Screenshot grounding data
===

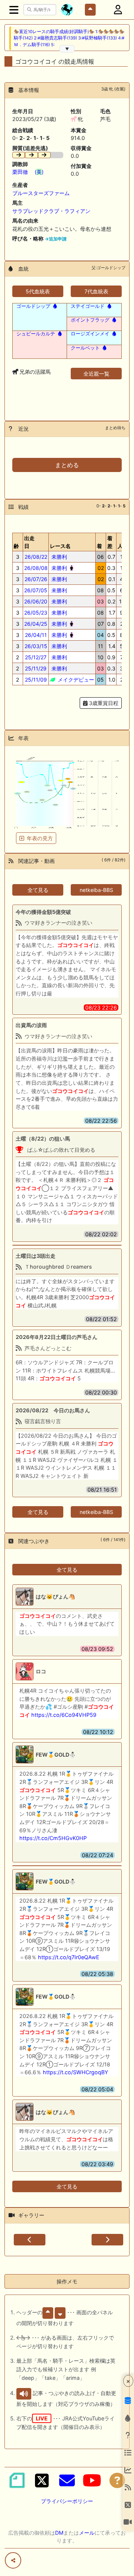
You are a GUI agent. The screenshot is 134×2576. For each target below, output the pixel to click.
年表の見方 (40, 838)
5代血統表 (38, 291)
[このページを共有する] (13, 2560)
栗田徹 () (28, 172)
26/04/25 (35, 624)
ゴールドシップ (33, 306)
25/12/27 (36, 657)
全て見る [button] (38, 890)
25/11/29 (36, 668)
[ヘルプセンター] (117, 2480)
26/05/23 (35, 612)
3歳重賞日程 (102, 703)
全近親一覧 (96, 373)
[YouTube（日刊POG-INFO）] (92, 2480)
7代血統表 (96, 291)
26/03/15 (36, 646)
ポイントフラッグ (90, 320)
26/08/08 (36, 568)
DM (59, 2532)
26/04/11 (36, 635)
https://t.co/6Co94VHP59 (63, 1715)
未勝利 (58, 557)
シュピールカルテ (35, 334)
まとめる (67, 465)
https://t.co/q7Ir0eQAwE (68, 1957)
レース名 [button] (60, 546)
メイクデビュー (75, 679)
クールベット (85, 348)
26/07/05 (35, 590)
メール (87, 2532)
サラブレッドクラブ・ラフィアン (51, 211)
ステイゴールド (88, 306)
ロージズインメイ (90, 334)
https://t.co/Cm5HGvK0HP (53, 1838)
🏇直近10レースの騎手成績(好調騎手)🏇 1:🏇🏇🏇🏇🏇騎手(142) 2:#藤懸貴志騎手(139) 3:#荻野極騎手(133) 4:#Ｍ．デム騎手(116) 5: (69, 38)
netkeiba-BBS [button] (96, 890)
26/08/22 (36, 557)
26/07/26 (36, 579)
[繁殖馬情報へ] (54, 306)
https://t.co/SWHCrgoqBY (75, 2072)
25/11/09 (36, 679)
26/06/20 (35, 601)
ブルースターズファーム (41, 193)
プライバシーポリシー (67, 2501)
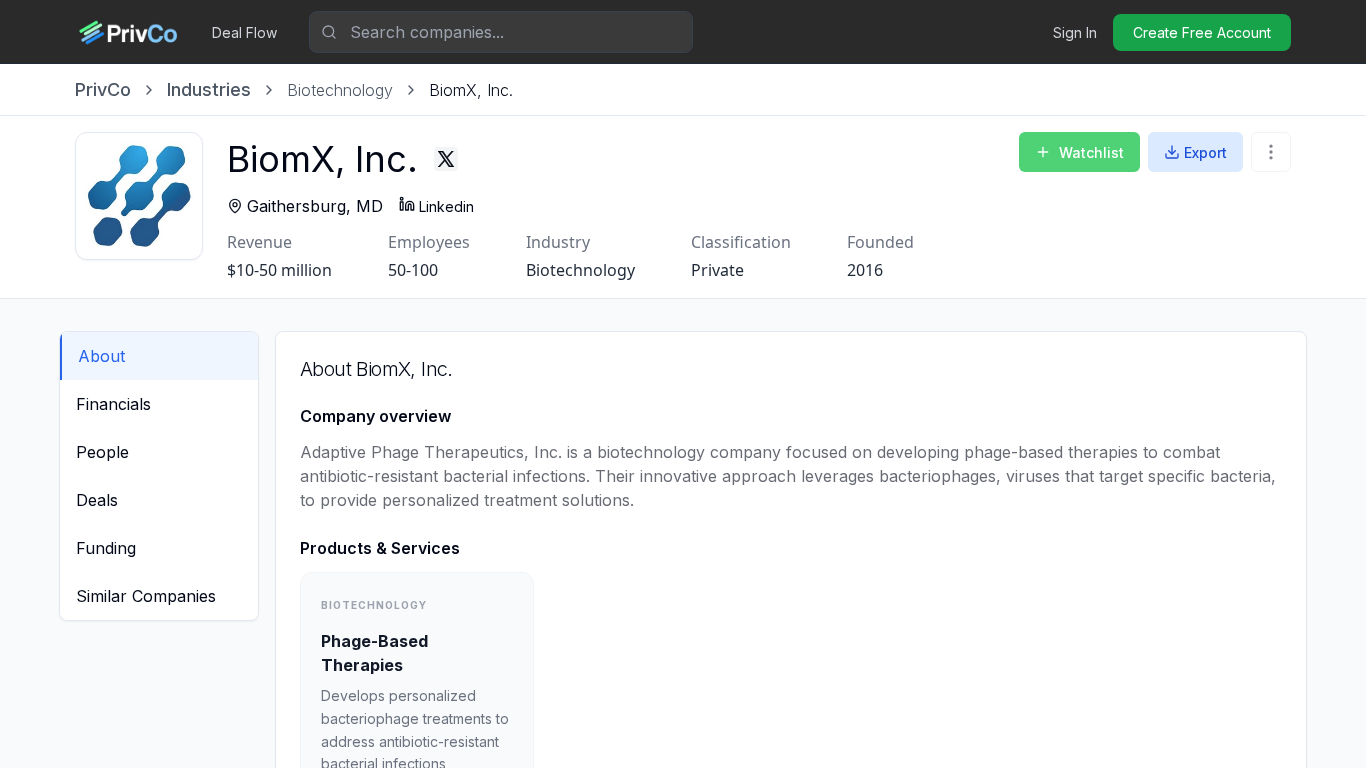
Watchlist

===

Brief:
Send back an exact copy of only the lines from the line with "26/07/05 (35, 590)" up to and including the line with "https://t.co/SWHCrgoqBY (75, 2072)" in the data above.

Exercise solution:
26/07/05 (35, 590)
メール (87, 2532)
サラブレッドクラブ・ラフィアン (51, 211)
ステイゴールド (88, 306)
ロージズインメイ (90, 334)
https://t.co/Cm5HGvK0HP (53, 1838)
🏇直近10レースの騎手成績(好調騎手)🏇 1:🏇🏇🏇🏇🏇騎手(142) 2:#藤懸貴志騎手(139) 3:#荻野極騎手(133) 4:#Ｍ．デム騎手(116) 5: (69, 38)
netkeiba-BBS [button] (96, 890)
26/08/22 (36, 557)
26/07/26 (36, 579)
[繁殖馬情報へ] (54, 306)
https://t.co/SWHCrgoqBY (75, 2072)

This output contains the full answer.